Las críticas a Cheng han contrastado con los parabienes hacia Pace, un financiero enamorado de Barcelona, dueño del Burnley y cuyo reto es convertir en cinco temporadas al Espanyol en un equipo ganador y que compita en Europa
El Espanyol disfruta de un momento de afirmación tan notable en su 125 aniversario que obliga a preguntar por sus aspiraciones después que el club haya sido adquirido por el empresario estadounidense Alan Pace. La salud desde el punto de vista social es indiscutible: tiene 36.000 socios, 31.000 abonados y unos 32.000 aficionados suelen acudir a los partidos en el RCD...
E Stadium, inaugurado en 2009. Ya quedó en el olvido aquella frase de Fernando Lara después de abandonar Montjuïc, una vez que en 1997 fue derrocado Sarrià: “¿Quién querría vivir como un pordiosero en el Palacio de Buckingham?”. Daniel Sánchez Llibre pidió entonces un crédito de 65 millones y había serias dudas sobre el futuro del Espanyol.
El campo es ya de su propiedad y el equipo funciona muy bien desde que en mayo se salvó en el último partido del que hubiera sido el tercer descenso en cinco años después de ganar a Las Palmas. El Espanyol acudió en septiembre al Bernabéu con la posibilidad de ser líder de la Liga.
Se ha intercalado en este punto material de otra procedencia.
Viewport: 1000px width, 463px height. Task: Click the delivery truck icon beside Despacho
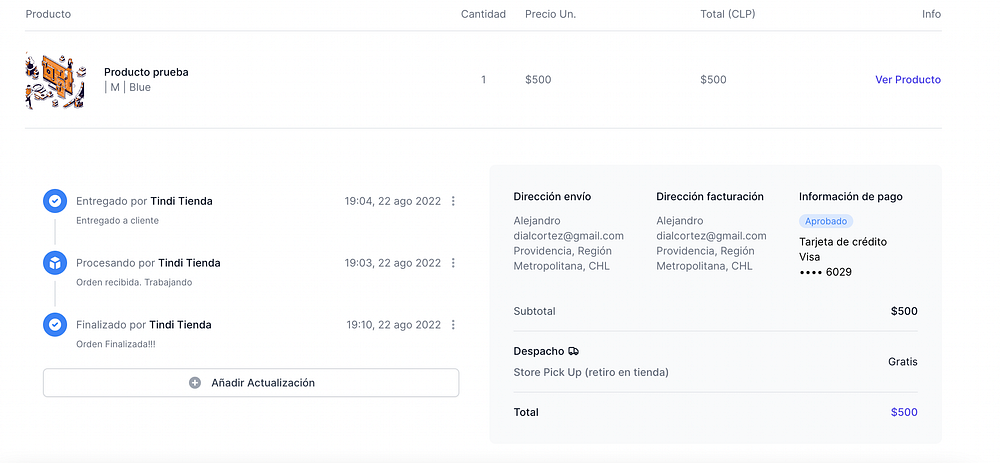(573, 352)
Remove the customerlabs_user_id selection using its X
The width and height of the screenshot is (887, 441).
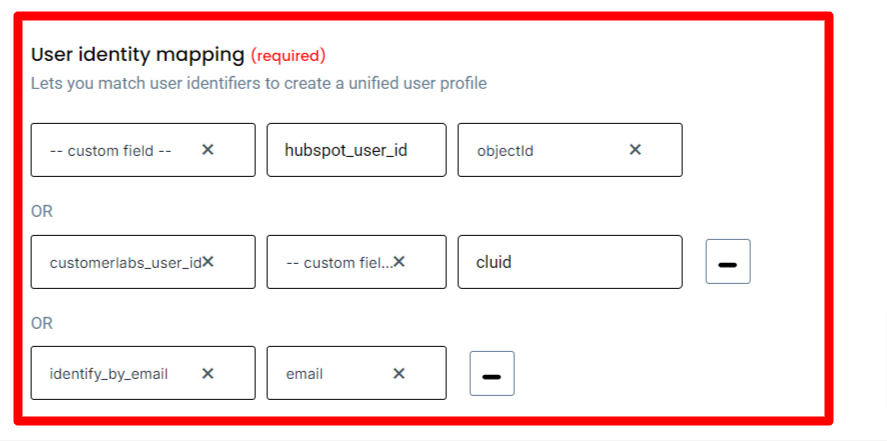click(x=208, y=262)
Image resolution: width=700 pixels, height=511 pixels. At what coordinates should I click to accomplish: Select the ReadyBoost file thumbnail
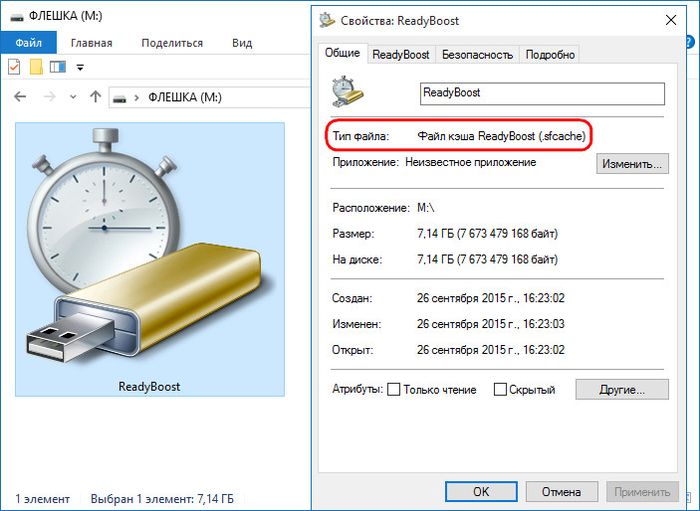point(149,260)
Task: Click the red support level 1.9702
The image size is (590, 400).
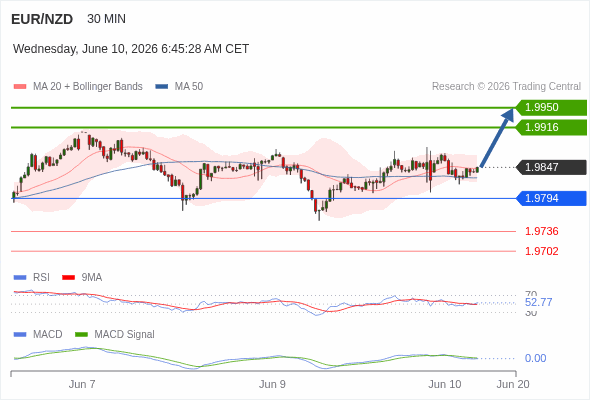Action: click(x=541, y=251)
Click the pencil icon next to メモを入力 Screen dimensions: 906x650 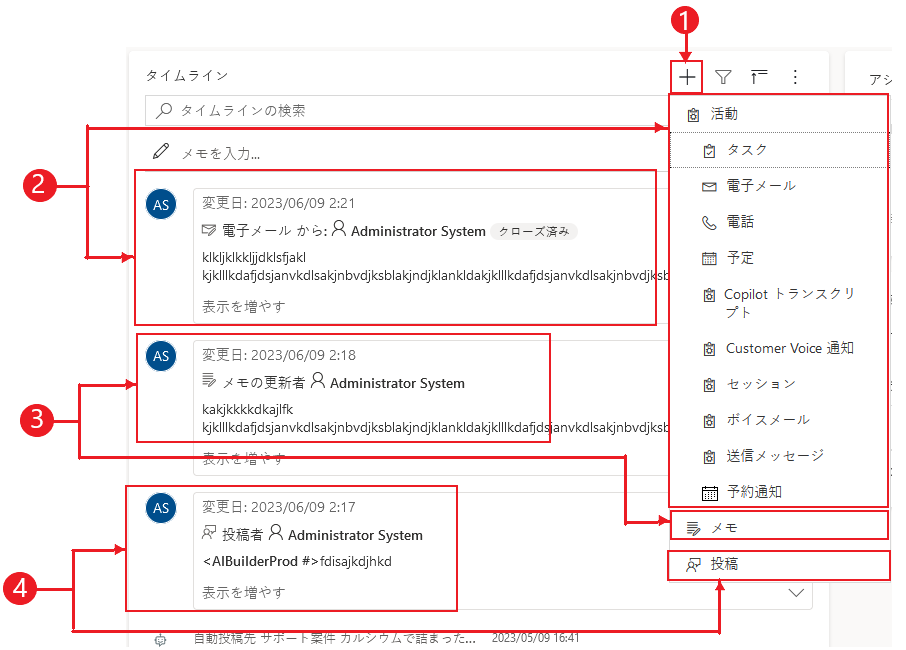pos(161,152)
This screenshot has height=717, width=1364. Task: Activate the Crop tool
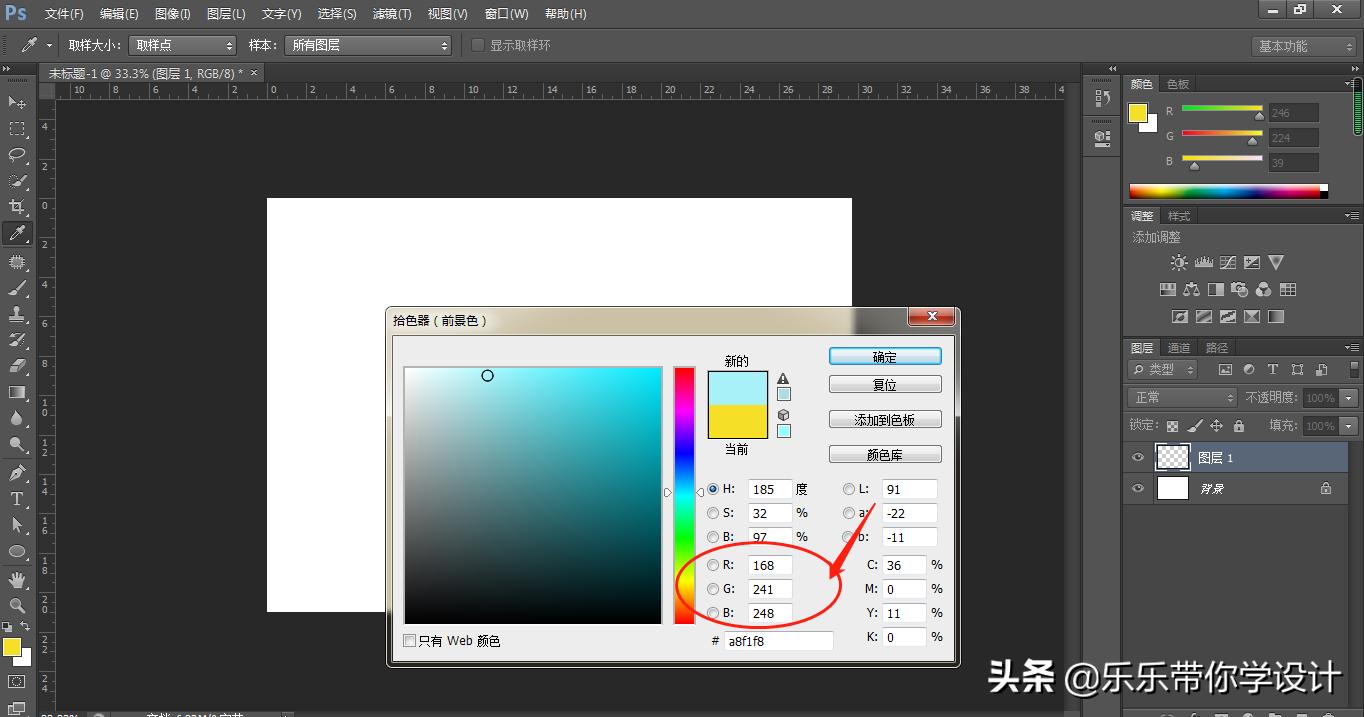(17, 207)
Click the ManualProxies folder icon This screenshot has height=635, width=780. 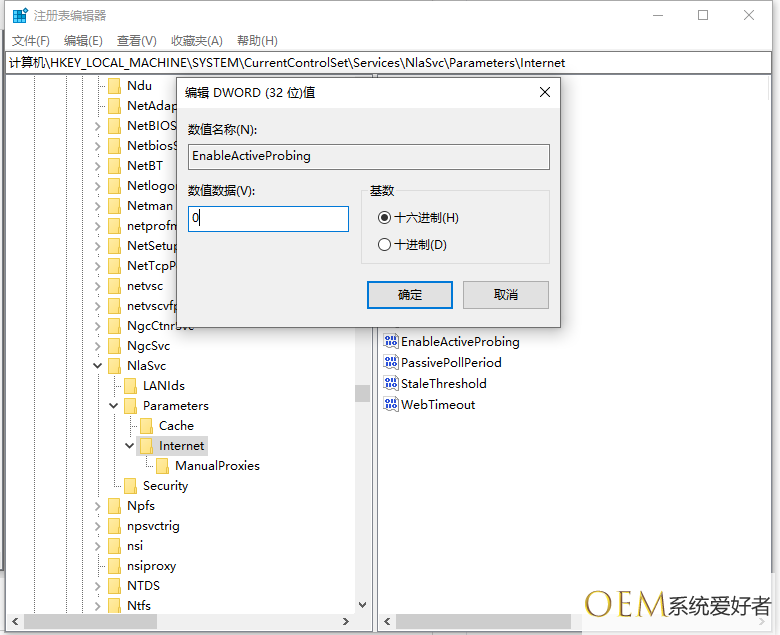pyautogui.click(x=162, y=466)
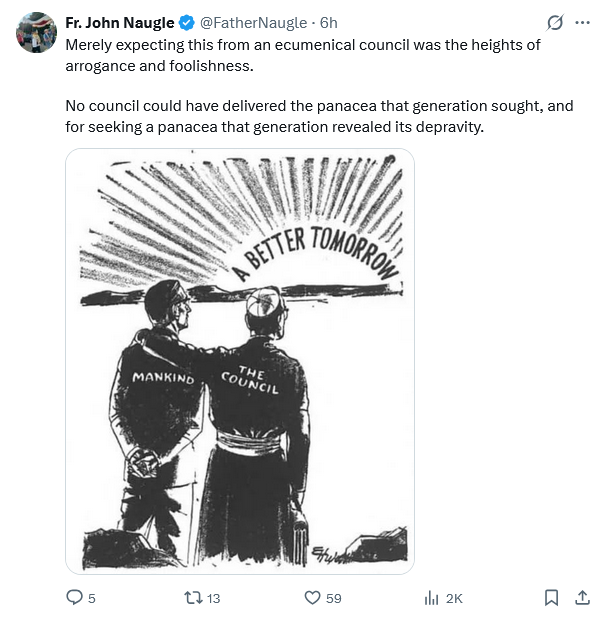Open the 6h timestamp permalink
609x619 pixels.
click(328, 23)
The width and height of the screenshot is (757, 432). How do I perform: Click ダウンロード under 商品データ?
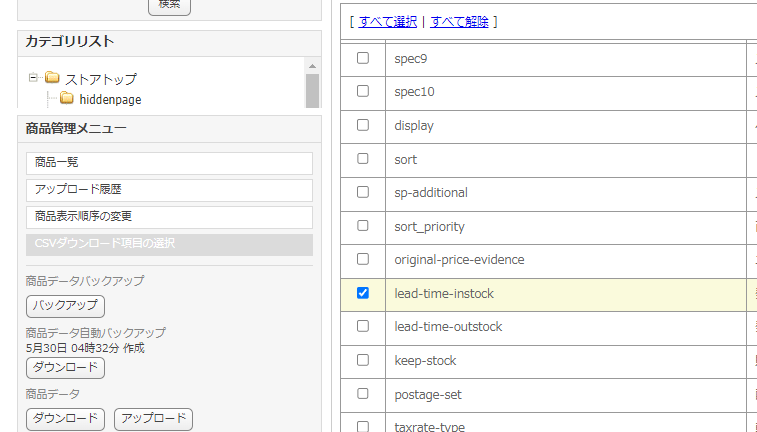[x=65, y=419]
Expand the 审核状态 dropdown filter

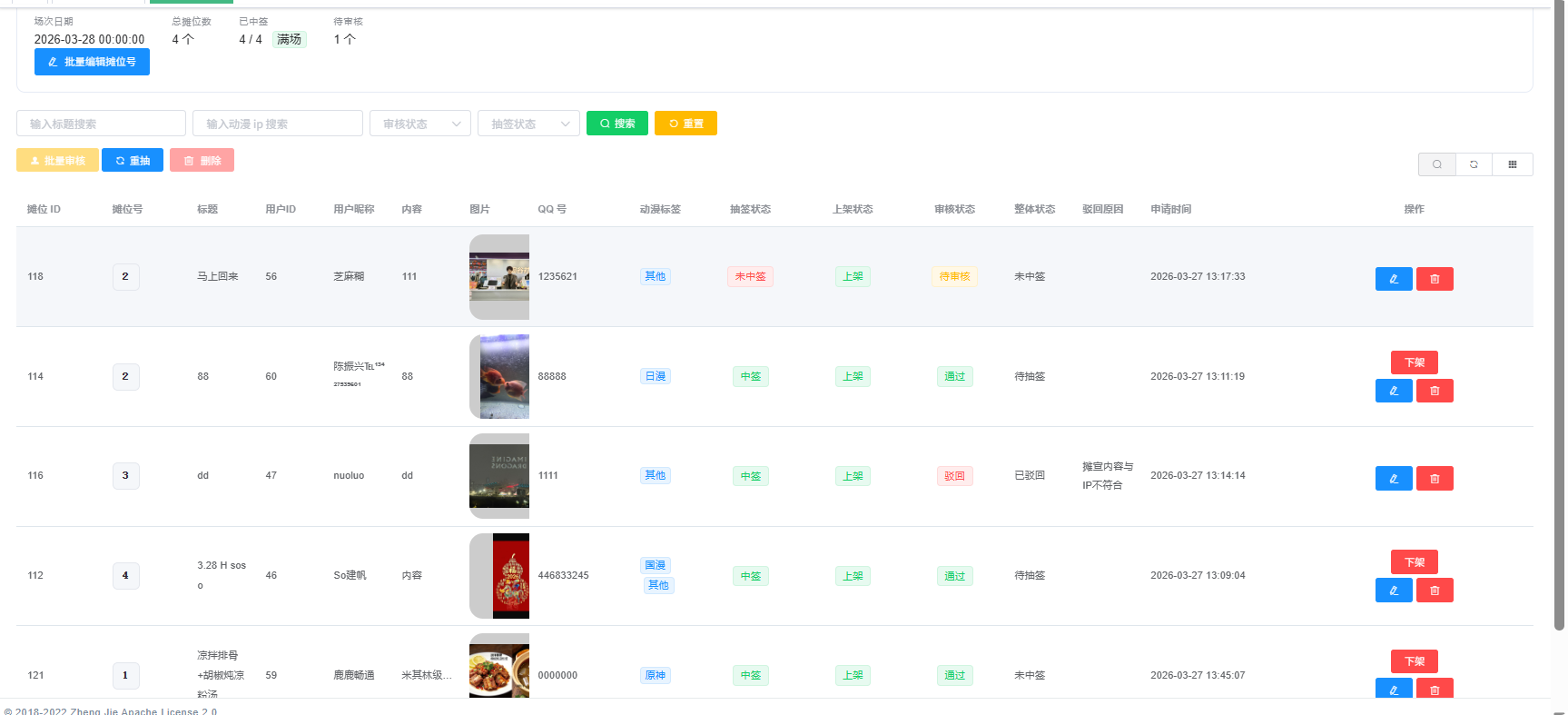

Acomodado en la zona noble de la tabla, la trayectoria blanquiazul se asienta en los pilares de Manolo González, Javi Puado y Fran Garagarza. Manolo González no solo es el entrenador, sino que se presenta como la figura que mejor define la causa blanquiazul por su competitividad irreductible, energía inagotable, carácter desacomplejado y, por supuesto, por su rivalidad con el Barça. El técnico subraya la identidad y contagia su vitalidad a la hinchada y a la plantilla que capitanea Puado. El delantero tomó la bandera blanquiazul después de la salida de Joan García al Barça por 26,3 millones, una cantidad muy bien invertida por el director deportivo Garagarza.